There are two strategies for selecting keypoints. One is to select a certain number of keypoints with highest response (quota strategy), and another is to select keypoints with reponse higher than a threshold (thresholding strategy). It seems the latter one is more preferable.

In real situations, we want to select keypoints with larger response so that they can provide more information for us to recover the 3D structure. However, the number of useful points may vary due to different properties of objects, such as geometric complexity, size, etc, and thus it's hard to decide the appropriate number of keypoints we want in our algorithm. By setting a threshold, we can easily keep points with strong enough response.

The following two images show keypoints selected by quota strategy and thresholding strategy.


Fig1: Keypoints selected by quota strategy (quota=500)	Fig2: Keypoints selected by thresholding strategy(threshold=0.0001)
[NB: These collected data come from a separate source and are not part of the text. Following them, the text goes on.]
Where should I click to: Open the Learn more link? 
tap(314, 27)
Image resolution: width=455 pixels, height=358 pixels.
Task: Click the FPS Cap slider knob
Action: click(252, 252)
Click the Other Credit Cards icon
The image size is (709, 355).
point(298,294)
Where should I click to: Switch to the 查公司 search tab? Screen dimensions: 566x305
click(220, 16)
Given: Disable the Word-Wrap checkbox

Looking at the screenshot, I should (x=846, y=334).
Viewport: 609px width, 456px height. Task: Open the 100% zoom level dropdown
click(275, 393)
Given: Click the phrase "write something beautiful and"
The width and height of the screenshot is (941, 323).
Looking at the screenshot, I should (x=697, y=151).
In both figures above, the selected keypoints with weakest response have response strength around 10^-4, but we can see that the keypoints selected in Fig2 are more resonable than those in Fig1. Firstly, the small objects at the left bottom corner of the image should be either all important or all unimportant intuitively. Obviously points selected in Fig2 match better with this intuition. Secondly, more keypoints on top of the house are selected in Fig2 than Fig1, which makes reconstruction of the top easier.

Feature Tracking

In this stage, we track all selected keypoints by a Kanade-Lucas-Tomasi Tracker. This essentially involves calculating the optical flow between successive video frames and moving the selected keypoints along the flow field.

The following two images show the 2D path of 20 random selected keypoints in the first frame and the last frame. The initial position of each keypoint is labeled with a circle, and the final position is labeled with a cross, and the actual position of the keypoints in both images are in red.
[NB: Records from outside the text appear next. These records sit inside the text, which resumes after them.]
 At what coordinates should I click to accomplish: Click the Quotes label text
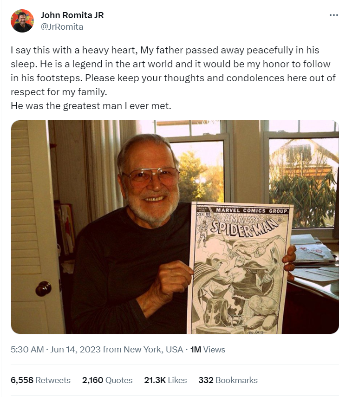coord(119,380)
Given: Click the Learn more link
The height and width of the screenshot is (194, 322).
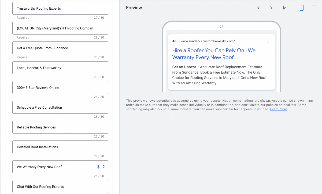Looking at the screenshot, I should 279,109.
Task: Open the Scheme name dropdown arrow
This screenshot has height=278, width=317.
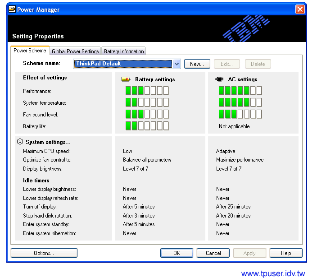Action: point(177,64)
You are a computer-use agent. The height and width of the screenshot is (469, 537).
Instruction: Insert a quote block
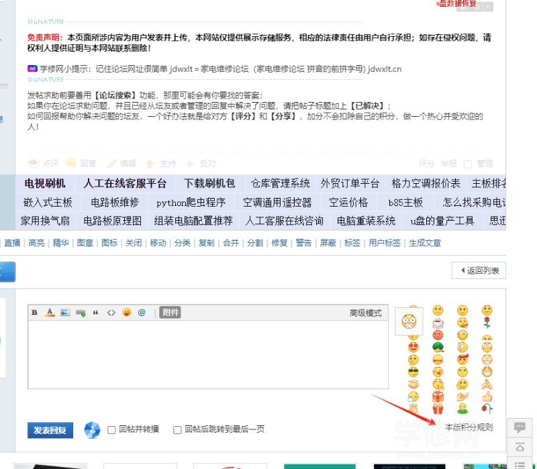click(x=96, y=313)
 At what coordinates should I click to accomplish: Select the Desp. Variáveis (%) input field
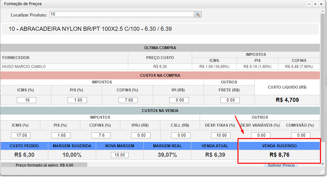click(x=261, y=135)
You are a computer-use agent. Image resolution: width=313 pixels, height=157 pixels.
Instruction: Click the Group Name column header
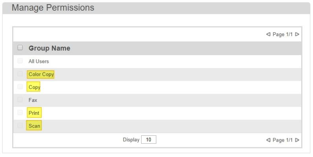(x=49, y=48)
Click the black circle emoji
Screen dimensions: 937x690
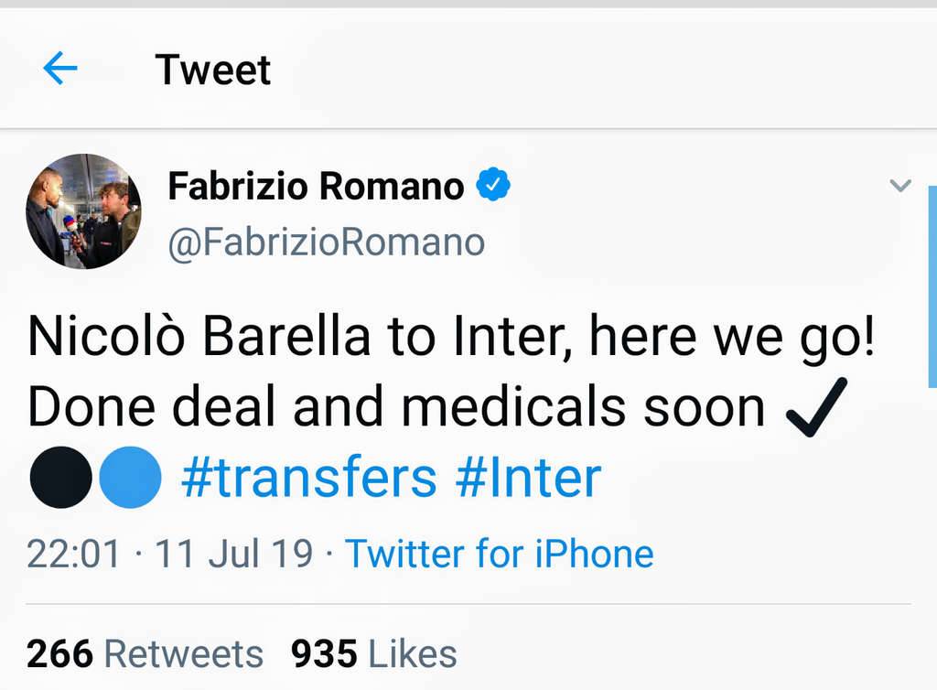click(60, 478)
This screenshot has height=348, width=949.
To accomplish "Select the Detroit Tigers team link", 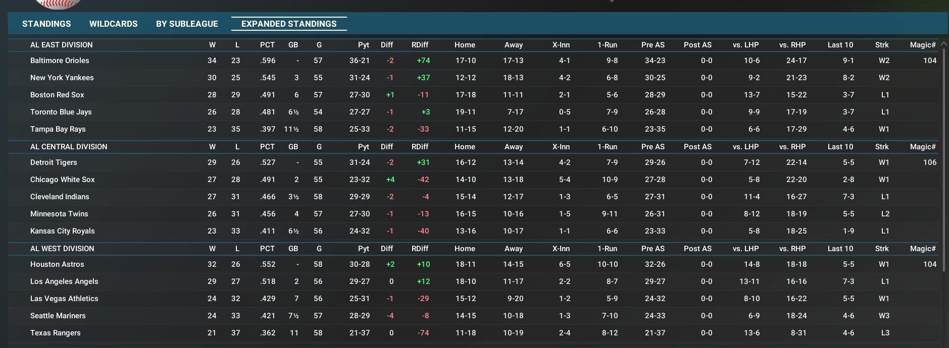I will pyautogui.click(x=54, y=162).
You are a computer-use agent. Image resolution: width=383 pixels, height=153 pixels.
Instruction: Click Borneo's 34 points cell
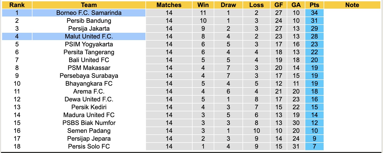click(x=314, y=13)
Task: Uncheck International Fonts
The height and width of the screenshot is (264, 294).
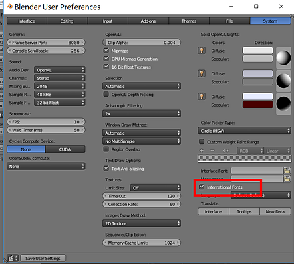Action: pos(202,187)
Fig3: first frame	Fig4: last frame

We can see that all keypoints, except for those disappeared during the movement, are tracked quite accurately.
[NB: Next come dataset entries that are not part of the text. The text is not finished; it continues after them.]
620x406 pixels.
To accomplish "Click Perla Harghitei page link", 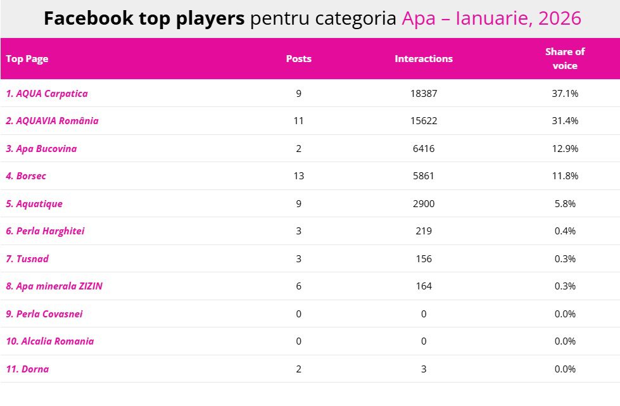I will point(45,231).

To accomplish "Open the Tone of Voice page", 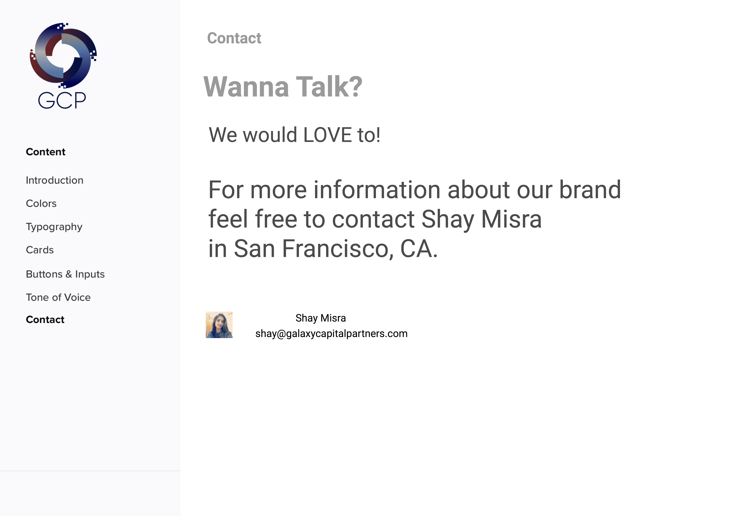I will pos(58,297).
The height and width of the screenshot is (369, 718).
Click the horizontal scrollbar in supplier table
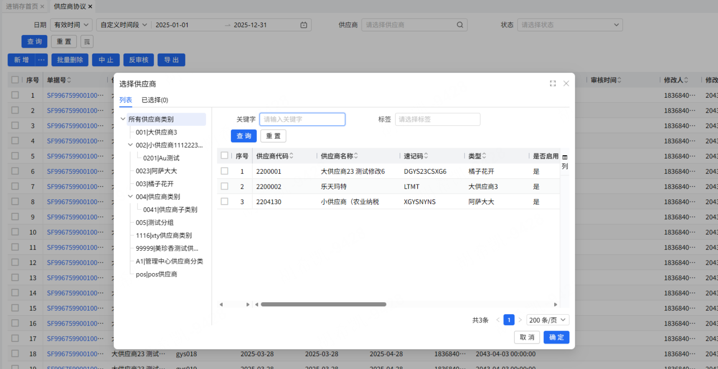(323, 304)
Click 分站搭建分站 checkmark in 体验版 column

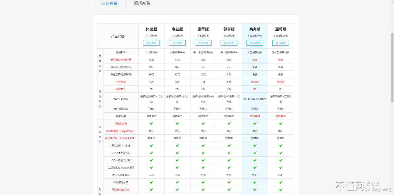click(x=151, y=182)
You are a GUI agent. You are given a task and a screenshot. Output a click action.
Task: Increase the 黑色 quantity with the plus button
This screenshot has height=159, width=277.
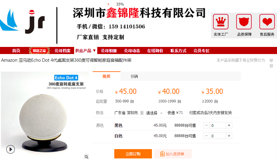[229, 125]
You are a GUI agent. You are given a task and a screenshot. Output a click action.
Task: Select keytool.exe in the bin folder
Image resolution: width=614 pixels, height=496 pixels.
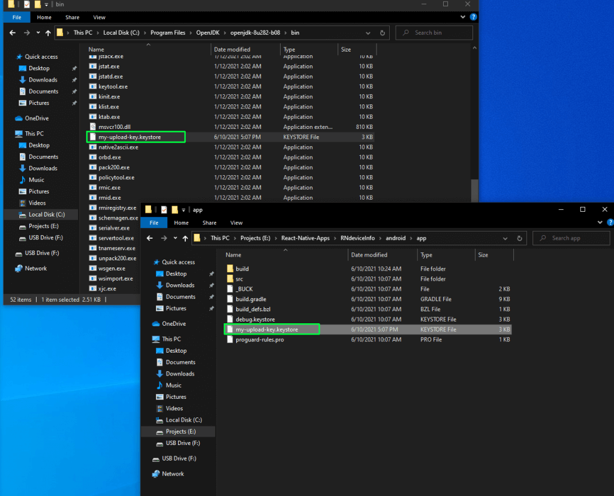(113, 86)
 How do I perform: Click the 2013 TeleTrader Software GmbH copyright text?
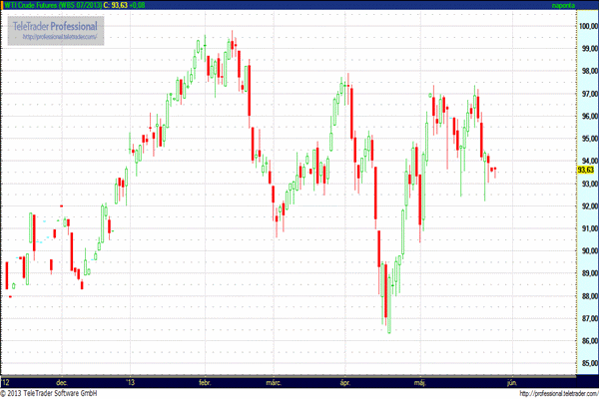pos(60,393)
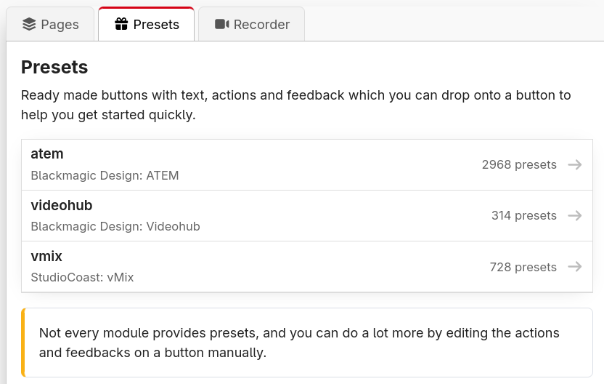The width and height of the screenshot is (604, 384).
Task: Click the layers icon on Pages tab
Action: click(29, 24)
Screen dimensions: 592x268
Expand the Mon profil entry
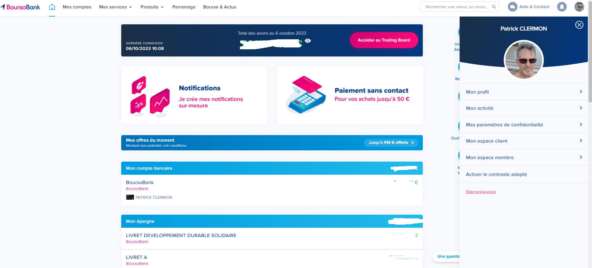pos(523,92)
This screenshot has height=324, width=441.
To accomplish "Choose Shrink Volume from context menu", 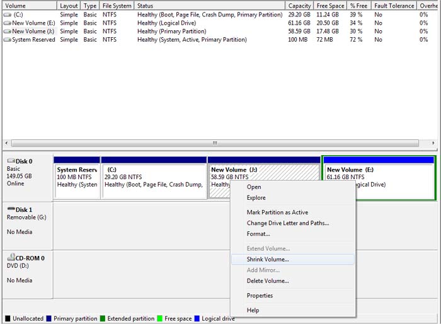I will pyautogui.click(x=268, y=259).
The following image shows keypoints which moved out of frame along the sequence. Those points are in red, and their paths before disappearing are also plotted.

Fig 5: Discarded keypoints and their paths (in red)

Structure from Motion

In this stage, we reconstruct the 3D structure from the key points we tracked in each video frame. By using the method intruduced in Shape and Motion from Image Streams under Orthography: a Factorization Method (Tomasi and Kanade 1992), we get the following 3D structure and the camera path during the video sequence.

Fig 6: Reconstructed 3D structure

Even though it's not very accurate, but we can see the shape of a house in this 3D structure. Here are some other views from different angle of the 3D structure.

Fig 7: Side of the house

Fig 8: Front of the house

For the front view of the house, the right dark part are the backgrounds. The reason it's also recovered is because there are some keypoints on the background detected. We can't avoid this problem with our baseline method because the algorithm isn't able to tell the background from foreground.

One may notice that the 3D structure is reversed around(left-right-wise) from the original picture. That is just some visualization problem, and could be solved by modifying the visualization method.